Volkswagen is finally close to end its emissions saga in the United States, as the final agreement is expected to be approved in two-month time.
Volkswagen struck a preliminary deal last month with the Department of Justice, the Environment Protection Agency and the California Air Resources Board over the emissions scandal, an agreement that has to be incorporated into a more comprehensive one and presented in its final form in front of the overseeing federal judge by June 21. At a brief court hearing, the US District Judge Charles Breyer said all the sides involved were on the right path to finalize the deal, a move also confirmed by Europe’s biggest automaker.
“Volkswagen is pleased that we continue to make progress in our discussions with U.S. government agencies, regulators and the Plaintiffs’ Steering Committee, and is working to finalize the agreements in principle, as directed by the Court,” the company stated. According to Reuters, after the June 21 deadline the agreement faces a public comment period and must get final judicial approval, which could come at a July 26 hearing.
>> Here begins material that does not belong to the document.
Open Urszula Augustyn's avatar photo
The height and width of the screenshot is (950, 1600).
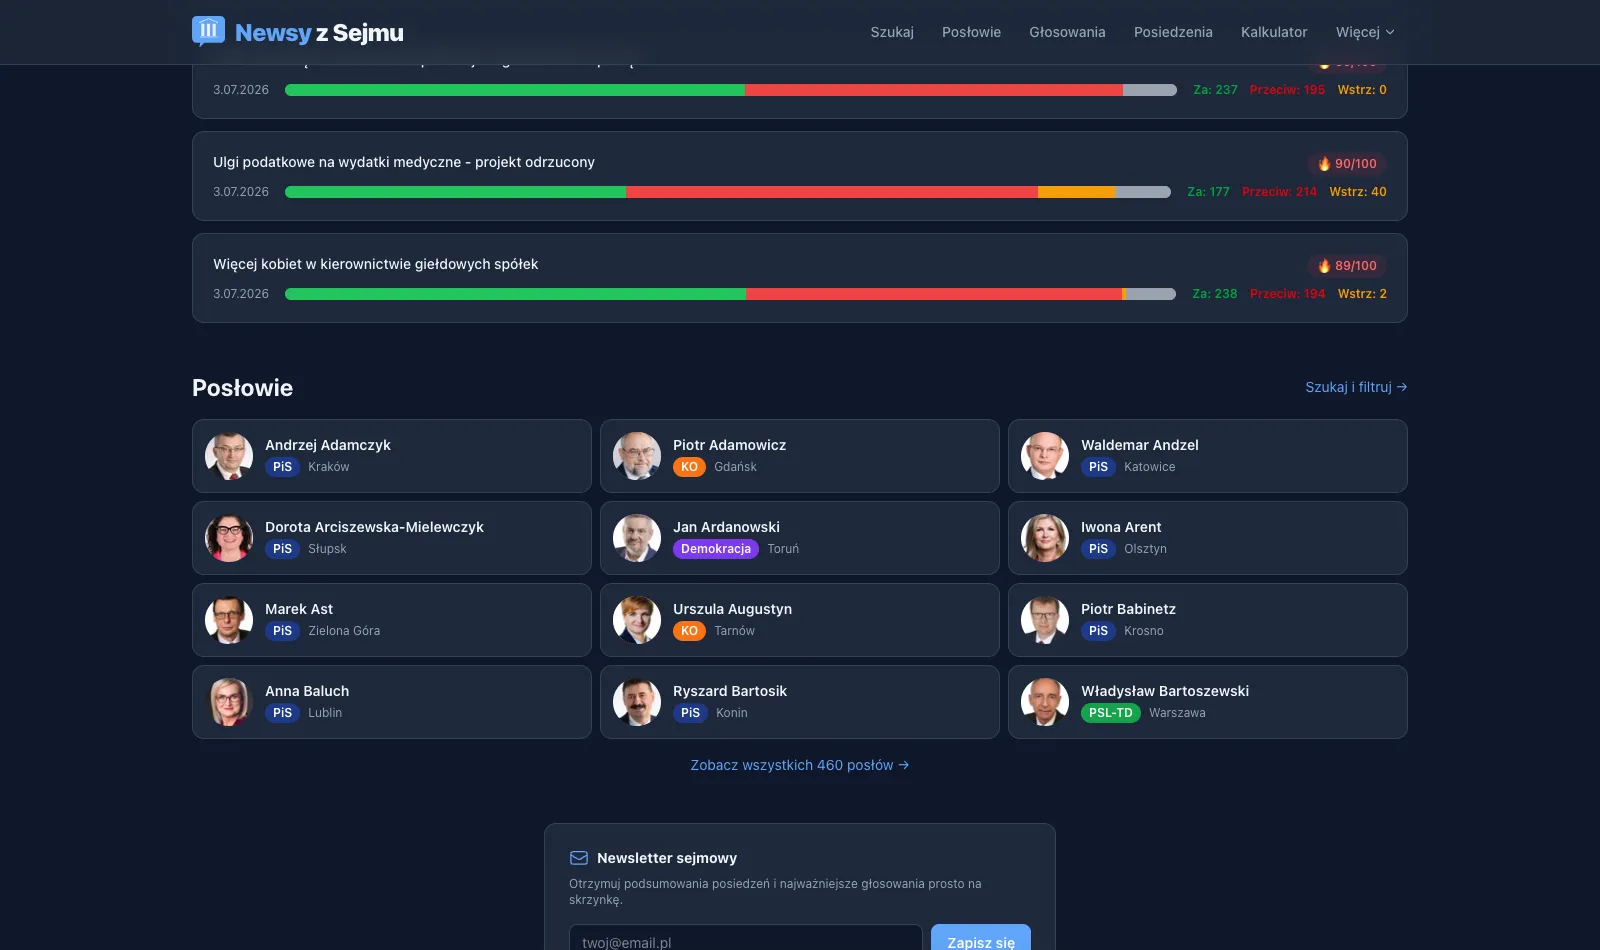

The proposal covers around 480,000 cars powered by the 2.0-litre diesel engines, but it does not include the extra 90,000 larger 3.0-litre diesels, which are also polluting way over the legal limits. “We also continue to work expeditiously on an approved solution for 3.0L V-6 engine TDI vehicles. Our customers in the United States do not need to take any action at this time, and we thank them for their continued patience,” VW added. However, Bloomberg reported earlier this month that the German auto group was in the final stages of concluding a technical solution for mending its more premium cars.